See Without Being Seen (2020)
Nicht „Burning Blue Soul“ von 1981 war das Debüt, sondern dieses Werk, schnell verschollen und nun erstmals auf CD veröffentlicht. Johnson verkaufte es damals als Kassette, war 1978 gerade mal 17, aber schon ein Meister – nicht nur im flüsternden Angstgesang, sondern auch in der Erzeugung beklemmenden, wie Verkehr klingenden Rauschens, mittels Bandmaschinen und Drumcomputer.
Schwächer
Hyena (2015)
Bislang letzter Instrumentalscore, wieder für den Bruder. Diesmal messen sich korrupte Londoner Cops mit osteuropäischen Gangs. Müde klingende Mischung aus Folk und Elektronik, bis auf das herausragende Schluss-Stück mit dem brillanten Titel „Everybody Wants To Go To Heaven (But Nobody Wants To Die)“ – auch hier singt Johnson zwar nicht, lässt sich aber zumindest zu einem Summen herab.
Buch
Neil Fraser: Long Shadows, High Hopes – The Life And Times Of Matt Johnson & The The
Hinter dem geschwollenen Titel verbirgt sich eine nicht nur autorisierte, sondern auch in Zusammenarbeit mit Johnson entstandene Biografie, die jedoch auch Selbstkritik des Sängers enthält. Johnson sieht sich als moderner Don Quijote im Kampf gegen Konzern und Kapital, hat aber auch als Linker Humor.
Preziosen
„Mrs Mac“
2007 das erste Lebenszeichen nach dem „NakedSelf“-Album. Titelgebende Lehrerin wird als „fist fucking fighting machine“ besungen.

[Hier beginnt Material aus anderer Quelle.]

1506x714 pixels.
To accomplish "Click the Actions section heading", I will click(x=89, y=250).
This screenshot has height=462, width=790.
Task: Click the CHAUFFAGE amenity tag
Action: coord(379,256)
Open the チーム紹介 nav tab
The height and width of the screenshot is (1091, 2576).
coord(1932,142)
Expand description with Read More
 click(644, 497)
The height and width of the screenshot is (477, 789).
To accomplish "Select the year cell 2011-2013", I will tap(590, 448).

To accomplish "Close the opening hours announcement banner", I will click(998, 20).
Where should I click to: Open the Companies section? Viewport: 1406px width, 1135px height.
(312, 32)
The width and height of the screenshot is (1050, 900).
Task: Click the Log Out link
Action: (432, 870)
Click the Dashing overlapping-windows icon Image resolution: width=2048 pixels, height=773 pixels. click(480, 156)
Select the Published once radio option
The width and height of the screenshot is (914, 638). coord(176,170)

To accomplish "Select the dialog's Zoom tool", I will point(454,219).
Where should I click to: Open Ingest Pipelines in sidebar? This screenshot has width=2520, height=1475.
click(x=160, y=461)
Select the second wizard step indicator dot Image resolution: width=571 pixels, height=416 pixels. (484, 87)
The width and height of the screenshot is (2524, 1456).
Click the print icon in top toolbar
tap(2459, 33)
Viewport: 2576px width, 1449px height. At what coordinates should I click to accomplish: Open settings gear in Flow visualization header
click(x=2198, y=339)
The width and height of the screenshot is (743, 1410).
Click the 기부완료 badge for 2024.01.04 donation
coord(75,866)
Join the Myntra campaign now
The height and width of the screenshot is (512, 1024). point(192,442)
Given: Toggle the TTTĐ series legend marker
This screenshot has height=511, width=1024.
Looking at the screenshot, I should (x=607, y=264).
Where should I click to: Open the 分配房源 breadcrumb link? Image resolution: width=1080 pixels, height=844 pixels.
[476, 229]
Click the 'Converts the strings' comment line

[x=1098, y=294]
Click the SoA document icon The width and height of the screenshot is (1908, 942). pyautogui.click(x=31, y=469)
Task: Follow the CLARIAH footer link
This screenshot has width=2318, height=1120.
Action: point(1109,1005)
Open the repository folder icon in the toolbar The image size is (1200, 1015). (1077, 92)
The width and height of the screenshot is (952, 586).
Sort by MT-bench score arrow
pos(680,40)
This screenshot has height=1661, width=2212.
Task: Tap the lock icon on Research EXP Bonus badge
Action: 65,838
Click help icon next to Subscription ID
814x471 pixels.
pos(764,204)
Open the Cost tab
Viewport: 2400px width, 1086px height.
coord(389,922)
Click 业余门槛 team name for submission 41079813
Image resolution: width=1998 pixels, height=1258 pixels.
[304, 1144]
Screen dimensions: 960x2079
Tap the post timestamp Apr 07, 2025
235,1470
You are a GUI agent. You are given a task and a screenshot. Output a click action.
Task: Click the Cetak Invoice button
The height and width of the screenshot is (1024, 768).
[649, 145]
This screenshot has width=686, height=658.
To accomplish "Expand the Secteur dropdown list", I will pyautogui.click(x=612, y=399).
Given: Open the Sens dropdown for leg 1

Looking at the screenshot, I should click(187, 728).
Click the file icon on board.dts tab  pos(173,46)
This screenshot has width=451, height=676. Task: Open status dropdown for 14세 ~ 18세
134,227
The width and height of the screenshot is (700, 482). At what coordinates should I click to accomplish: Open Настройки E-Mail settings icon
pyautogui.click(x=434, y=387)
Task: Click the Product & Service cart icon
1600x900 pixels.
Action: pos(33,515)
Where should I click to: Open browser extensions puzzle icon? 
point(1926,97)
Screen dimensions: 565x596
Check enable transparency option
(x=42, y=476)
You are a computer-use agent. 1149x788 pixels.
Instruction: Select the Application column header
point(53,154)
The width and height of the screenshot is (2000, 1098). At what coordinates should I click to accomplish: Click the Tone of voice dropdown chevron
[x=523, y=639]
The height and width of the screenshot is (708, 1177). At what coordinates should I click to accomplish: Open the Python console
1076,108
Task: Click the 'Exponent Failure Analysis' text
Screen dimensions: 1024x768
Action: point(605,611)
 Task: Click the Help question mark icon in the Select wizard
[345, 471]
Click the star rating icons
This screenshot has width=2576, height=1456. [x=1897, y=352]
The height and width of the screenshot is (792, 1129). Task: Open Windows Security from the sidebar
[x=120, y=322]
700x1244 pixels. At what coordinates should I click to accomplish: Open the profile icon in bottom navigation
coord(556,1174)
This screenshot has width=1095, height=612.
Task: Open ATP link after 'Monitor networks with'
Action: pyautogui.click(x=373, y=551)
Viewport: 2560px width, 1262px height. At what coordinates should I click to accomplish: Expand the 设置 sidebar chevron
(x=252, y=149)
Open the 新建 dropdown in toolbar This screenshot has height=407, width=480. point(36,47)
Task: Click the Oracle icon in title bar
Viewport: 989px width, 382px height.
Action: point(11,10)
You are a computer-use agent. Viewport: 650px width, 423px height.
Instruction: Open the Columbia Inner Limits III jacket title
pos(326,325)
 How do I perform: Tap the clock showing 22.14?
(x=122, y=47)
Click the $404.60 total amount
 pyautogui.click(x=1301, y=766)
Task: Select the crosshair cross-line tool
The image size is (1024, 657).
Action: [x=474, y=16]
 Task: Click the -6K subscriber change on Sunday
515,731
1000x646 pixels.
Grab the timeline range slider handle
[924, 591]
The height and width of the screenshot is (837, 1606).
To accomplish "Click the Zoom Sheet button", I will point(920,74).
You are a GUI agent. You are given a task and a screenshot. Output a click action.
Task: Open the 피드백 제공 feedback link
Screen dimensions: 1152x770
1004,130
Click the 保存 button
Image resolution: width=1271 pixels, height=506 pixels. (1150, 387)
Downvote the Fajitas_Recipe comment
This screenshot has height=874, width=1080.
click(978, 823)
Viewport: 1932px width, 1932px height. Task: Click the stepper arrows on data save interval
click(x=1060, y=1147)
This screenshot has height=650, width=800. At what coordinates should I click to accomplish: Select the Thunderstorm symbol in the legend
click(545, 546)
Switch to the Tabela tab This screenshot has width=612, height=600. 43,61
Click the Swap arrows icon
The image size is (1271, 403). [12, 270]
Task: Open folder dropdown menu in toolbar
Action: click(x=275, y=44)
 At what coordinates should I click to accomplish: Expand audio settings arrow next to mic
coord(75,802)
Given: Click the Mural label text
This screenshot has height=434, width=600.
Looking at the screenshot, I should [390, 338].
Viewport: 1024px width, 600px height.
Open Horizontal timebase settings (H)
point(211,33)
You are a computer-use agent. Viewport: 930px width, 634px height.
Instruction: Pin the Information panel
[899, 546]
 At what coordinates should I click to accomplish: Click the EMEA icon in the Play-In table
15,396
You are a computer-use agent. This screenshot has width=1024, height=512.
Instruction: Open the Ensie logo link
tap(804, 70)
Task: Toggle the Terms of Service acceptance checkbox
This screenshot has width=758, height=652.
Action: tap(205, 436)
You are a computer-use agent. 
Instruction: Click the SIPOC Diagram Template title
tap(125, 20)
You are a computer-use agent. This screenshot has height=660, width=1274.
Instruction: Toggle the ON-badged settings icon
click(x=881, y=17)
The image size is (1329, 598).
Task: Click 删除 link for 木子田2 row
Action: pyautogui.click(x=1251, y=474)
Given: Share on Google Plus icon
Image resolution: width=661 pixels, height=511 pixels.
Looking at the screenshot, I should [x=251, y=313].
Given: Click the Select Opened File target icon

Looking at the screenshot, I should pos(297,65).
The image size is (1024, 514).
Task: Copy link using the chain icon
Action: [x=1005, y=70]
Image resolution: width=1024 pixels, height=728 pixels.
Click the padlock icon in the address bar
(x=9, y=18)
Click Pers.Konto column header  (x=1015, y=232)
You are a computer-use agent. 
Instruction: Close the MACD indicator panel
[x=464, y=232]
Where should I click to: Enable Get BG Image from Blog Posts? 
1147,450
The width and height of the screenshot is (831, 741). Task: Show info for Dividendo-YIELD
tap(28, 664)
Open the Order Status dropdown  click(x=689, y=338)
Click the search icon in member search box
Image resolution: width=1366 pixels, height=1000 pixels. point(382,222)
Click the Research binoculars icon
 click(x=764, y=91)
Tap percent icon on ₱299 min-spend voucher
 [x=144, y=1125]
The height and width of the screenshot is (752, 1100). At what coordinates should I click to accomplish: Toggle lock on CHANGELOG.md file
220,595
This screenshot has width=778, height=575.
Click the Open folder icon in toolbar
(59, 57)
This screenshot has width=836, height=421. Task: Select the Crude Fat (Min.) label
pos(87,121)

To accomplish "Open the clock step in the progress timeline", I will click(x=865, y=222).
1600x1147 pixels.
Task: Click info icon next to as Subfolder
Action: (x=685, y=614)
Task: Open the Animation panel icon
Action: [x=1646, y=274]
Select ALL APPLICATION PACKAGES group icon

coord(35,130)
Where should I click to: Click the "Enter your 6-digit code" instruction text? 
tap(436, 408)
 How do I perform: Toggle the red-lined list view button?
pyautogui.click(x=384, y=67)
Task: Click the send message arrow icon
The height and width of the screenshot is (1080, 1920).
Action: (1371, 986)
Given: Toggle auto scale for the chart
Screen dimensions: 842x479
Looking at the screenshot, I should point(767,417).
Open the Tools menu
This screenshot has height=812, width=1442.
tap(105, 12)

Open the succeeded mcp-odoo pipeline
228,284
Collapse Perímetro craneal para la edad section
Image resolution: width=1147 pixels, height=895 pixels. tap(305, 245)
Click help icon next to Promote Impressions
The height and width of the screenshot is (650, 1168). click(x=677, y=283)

„We Can’t Stop What’s Coming“
Erst zehn Jahre drauf die nächste Gesangsdarbietung. Abschiedslied für den zweiten verstorbenen Bruder, Andrew.
„I Want 2 B U“
Zum Record Store Day 2020, eingespielt mit dem Omnichord, das zuletzt 1983 auf „This Is The Day“ Drehorgel-Charme versprühte.
„Untitled“
Garstiges Electro-Spoken-Word von 1981, auf dem „Some Bizarre Album“ des Synthi-Labels „Some Bizarre Records“.
„Flesh and Bones“
Sampler-Beitrag, 1985. Über Gentrifizierung und für die 2018er-Tournee wieder ausgegraben.
„Darkness Falls“
Auf dem Soundtrack des Stallone-Comicfilms „Judge Dredd“, Johnsons einzige Hollywood-Arbeit. Aber gut, The Cure sind ebenfalls auf dem Score vertreten.
„Gun Sluts“
Einzig erschienener Song des von der Plattenfirma nicht veröffentlichten, gleichnamigen 1997er-Albums.
„Nature of Virtue“
Das „Soul Mining“-Album durchlief je nach Tonträger verschiedene Konfigurationen. Diese Variation des Songs „Perfect“ fand sich auf Kassette.
„Dis-Infected“
„Infected“-Neueinspielung. Stellt den Unterschied zwischen dem Pop-Johnson der 80er und dem Rock-Johnson der 90er heraus.
„Solitude“ und „Dolphins“
Wunderschöne Coverversionen der Songs von Duke Ellington bzw. Fred Neil, 1991 auf der „Shades of Blue“-EP.